> _Working data_
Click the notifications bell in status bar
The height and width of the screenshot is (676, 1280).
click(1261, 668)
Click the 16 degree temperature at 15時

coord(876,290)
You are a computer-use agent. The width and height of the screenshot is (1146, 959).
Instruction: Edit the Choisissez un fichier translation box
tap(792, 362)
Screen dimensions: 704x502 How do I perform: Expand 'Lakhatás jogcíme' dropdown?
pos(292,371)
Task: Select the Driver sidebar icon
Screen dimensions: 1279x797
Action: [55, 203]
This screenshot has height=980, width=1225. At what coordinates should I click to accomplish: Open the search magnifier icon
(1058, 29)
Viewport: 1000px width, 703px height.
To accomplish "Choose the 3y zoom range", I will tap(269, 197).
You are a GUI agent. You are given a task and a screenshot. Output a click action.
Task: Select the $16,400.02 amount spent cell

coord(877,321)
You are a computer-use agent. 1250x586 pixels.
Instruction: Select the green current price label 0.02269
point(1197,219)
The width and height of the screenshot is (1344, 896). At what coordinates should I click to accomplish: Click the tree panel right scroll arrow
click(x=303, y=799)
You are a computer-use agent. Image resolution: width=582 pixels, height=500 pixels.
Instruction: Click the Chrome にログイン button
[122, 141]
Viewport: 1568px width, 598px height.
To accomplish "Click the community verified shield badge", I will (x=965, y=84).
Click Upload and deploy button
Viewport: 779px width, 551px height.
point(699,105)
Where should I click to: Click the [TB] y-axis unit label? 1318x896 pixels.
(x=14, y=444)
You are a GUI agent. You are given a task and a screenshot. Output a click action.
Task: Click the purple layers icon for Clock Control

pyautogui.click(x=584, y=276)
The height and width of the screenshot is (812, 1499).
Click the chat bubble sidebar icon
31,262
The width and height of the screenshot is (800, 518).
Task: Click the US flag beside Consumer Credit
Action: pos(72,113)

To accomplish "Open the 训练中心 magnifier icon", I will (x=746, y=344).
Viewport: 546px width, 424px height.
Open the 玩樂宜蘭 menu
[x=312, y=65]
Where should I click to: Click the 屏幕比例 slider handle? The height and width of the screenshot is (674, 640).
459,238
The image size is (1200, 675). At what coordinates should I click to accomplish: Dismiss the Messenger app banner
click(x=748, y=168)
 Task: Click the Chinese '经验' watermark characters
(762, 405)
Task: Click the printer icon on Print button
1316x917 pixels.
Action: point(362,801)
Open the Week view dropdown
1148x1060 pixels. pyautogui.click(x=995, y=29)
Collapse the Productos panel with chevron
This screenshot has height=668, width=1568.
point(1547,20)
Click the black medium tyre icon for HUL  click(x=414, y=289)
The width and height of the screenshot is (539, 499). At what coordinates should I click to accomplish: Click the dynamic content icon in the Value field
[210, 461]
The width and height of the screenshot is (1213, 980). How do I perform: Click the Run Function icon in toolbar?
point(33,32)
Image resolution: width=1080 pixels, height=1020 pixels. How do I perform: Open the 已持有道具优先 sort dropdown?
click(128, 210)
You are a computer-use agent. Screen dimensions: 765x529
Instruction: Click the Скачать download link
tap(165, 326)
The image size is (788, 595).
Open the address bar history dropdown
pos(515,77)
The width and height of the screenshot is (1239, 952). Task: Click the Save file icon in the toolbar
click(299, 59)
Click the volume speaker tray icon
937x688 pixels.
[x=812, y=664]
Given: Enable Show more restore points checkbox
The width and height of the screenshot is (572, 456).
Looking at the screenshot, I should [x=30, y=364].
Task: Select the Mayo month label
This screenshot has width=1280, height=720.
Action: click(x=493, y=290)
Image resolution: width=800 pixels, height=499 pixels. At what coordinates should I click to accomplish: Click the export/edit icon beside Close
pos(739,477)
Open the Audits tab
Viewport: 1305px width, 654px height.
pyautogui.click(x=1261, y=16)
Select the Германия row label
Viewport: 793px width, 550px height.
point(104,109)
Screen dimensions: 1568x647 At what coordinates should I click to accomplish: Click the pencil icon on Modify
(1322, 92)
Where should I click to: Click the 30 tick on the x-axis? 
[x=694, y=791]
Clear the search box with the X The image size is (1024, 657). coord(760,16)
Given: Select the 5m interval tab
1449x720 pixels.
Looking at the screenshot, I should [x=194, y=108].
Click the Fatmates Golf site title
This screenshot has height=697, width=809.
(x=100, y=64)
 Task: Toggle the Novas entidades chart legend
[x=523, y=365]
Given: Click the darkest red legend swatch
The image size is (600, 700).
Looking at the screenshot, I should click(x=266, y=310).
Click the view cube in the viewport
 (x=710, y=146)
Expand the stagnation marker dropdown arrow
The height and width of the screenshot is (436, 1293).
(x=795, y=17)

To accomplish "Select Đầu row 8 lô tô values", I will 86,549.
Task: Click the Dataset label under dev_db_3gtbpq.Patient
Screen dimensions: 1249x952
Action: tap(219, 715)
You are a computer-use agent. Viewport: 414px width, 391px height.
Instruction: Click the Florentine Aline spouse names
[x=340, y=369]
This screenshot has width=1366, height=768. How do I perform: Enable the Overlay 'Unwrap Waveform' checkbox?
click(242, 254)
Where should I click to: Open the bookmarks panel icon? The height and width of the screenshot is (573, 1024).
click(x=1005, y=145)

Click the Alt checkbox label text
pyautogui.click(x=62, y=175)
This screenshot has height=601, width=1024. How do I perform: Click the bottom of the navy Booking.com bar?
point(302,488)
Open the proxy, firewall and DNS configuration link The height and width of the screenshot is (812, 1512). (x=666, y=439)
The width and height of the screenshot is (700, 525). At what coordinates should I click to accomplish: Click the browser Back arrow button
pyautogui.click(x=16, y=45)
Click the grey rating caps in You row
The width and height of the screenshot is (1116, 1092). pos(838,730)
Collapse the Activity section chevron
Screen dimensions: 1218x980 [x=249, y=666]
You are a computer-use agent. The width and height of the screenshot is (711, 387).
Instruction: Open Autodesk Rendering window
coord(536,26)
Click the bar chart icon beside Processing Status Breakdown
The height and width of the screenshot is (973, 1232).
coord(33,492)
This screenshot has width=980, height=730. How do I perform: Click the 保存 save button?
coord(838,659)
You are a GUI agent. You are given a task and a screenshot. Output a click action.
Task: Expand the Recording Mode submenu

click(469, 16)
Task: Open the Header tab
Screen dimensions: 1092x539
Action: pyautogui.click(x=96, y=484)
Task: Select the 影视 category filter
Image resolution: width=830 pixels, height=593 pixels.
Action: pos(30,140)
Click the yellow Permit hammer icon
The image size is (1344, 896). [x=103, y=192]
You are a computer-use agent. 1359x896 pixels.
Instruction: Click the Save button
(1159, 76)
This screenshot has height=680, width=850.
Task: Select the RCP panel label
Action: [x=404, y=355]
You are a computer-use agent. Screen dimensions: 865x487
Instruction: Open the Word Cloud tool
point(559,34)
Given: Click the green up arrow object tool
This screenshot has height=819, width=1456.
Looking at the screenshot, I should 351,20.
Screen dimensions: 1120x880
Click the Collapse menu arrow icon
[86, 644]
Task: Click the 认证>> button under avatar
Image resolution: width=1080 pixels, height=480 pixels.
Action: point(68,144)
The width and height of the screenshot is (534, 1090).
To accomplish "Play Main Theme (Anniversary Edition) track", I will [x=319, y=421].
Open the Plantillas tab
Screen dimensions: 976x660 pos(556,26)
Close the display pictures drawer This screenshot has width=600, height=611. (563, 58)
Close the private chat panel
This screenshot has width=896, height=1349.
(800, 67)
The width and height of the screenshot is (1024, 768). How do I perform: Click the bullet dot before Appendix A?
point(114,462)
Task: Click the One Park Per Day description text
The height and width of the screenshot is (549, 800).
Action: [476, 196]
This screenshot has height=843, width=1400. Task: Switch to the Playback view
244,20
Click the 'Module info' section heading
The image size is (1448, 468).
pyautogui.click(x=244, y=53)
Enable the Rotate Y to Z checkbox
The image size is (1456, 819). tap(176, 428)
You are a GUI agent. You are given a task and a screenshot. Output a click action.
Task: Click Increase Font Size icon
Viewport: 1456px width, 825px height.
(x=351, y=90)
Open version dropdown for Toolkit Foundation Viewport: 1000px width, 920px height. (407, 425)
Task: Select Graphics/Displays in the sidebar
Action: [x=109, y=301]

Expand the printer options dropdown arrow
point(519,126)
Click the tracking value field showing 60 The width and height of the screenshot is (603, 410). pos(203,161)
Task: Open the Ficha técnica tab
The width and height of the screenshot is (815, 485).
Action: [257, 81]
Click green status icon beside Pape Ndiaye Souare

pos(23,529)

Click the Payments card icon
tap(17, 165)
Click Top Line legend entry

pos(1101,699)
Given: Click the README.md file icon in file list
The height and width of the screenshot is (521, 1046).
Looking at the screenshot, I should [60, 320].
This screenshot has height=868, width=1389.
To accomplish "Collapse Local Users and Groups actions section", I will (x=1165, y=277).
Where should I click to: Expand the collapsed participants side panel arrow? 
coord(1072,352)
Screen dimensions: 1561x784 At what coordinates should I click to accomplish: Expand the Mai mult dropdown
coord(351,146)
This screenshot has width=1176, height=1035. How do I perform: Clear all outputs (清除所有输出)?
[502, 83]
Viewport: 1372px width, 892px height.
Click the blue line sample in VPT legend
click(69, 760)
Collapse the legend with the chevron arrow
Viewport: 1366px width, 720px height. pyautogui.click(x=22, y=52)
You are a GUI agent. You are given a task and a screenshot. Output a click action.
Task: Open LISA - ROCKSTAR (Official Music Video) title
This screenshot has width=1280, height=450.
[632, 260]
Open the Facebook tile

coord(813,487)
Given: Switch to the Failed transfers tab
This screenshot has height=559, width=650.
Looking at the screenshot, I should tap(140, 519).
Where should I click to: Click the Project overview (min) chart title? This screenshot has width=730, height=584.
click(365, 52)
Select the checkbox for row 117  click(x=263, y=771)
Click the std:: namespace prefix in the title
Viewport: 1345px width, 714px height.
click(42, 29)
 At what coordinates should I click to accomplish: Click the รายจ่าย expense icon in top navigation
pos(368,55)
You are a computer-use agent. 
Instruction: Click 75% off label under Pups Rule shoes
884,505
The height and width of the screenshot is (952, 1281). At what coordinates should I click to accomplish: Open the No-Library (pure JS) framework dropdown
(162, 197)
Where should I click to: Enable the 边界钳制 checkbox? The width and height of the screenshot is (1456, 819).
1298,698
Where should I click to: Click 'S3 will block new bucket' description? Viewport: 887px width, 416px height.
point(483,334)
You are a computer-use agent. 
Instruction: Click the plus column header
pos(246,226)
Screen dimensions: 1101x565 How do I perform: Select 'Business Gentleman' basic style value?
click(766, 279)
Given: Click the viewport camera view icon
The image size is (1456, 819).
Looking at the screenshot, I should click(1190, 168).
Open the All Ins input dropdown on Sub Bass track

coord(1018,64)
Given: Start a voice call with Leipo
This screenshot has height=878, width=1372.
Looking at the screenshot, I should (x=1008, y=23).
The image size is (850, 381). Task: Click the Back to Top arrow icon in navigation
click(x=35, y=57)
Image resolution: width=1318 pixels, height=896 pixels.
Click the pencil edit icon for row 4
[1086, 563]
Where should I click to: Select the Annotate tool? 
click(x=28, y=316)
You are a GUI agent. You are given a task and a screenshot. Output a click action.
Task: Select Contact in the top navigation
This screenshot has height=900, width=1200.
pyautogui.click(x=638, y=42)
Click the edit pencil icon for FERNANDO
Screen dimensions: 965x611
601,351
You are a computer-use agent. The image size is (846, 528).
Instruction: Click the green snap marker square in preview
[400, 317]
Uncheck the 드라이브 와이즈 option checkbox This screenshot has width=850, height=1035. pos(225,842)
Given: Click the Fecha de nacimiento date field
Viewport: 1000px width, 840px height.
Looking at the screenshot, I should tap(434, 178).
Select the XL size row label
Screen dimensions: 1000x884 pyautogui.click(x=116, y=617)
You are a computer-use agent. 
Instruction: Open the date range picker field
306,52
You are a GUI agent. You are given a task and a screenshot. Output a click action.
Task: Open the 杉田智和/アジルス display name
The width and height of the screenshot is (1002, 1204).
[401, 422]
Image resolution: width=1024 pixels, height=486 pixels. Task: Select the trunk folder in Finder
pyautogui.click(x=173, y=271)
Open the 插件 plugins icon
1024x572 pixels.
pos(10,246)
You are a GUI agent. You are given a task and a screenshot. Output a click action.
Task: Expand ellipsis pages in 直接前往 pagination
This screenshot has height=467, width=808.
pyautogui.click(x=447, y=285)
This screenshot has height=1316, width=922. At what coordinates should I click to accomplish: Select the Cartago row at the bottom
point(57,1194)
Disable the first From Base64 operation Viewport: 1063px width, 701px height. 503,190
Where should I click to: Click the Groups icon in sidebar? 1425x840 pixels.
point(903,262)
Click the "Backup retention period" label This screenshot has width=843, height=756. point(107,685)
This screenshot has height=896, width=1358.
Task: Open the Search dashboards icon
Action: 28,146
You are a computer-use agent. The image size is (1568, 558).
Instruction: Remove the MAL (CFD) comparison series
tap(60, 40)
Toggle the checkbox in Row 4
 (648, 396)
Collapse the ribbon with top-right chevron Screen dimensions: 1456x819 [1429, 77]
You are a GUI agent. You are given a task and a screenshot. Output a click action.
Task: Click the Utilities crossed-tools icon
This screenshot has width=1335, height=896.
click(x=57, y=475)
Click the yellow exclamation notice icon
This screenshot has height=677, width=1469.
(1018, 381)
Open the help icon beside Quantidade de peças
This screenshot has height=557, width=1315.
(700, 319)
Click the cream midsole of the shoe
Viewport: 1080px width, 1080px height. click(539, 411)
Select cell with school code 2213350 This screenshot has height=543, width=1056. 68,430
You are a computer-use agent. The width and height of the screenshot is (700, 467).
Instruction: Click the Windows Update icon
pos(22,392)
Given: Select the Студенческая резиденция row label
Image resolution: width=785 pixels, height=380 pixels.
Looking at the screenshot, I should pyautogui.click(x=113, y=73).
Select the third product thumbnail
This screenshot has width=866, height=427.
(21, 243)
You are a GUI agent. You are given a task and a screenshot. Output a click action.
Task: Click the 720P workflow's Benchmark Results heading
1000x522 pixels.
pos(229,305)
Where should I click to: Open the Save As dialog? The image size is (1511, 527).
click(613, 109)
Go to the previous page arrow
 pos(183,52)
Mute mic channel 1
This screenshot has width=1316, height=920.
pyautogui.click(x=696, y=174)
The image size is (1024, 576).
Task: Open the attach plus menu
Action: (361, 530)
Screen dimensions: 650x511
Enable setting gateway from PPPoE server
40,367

> _What to work on_
Copy the records from the line that has "This screenshot has width=980, height=730." through the line that has "Screen dimensions: 976x660 pos(556,26)", replacing "Instruction" with "Command" and keeping everything else the same.

> _Answer_
This screenshot has width=980, height=730. How do I perform: Click the 保存 save button?
coord(838,659)
You are a GUI agent. You are given a task and a screenshot. Output a click action.
Task: Expand the Recording Mode submenu

click(469, 16)
Task: Open the Header tab
Screen dimensions: 1092x539
Action: pyautogui.click(x=96, y=484)
Task: Select the 影视 category filter
Image resolution: width=830 pixels, height=593 pixels.
Action: pos(30,140)
Click the yellow Permit hammer icon
The image size is (1344, 896). [x=103, y=192]
You are a computer-use agent. 1359x896 pixels.
Command: Click the Save button
(1159, 76)
This screenshot has height=680, width=850.
Task: Select the RCP panel label
Action: [x=404, y=355]
You are a computer-use agent. Screen dimensions: 865x487
Command: Open the Word Cloud tool
point(559,34)
Given: Click the green up arrow object tool
This screenshot has height=819, width=1456.
Looking at the screenshot, I should 351,20.
Screen dimensions: 1120x880
Click the Collapse menu arrow icon
[86, 644]
Task: Click the 认证>> button under avatar
Image resolution: width=1080 pixels, height=480 pixels.
Action: point(68,144)
The width and height of the screenshot is (534, 1090).
To accomplish "Play Main Theme (Anniversary Edition) track", I will [x=319, y=421].
Open the Plantillas tab
Screen dimensions: 976x660 pos(556,26)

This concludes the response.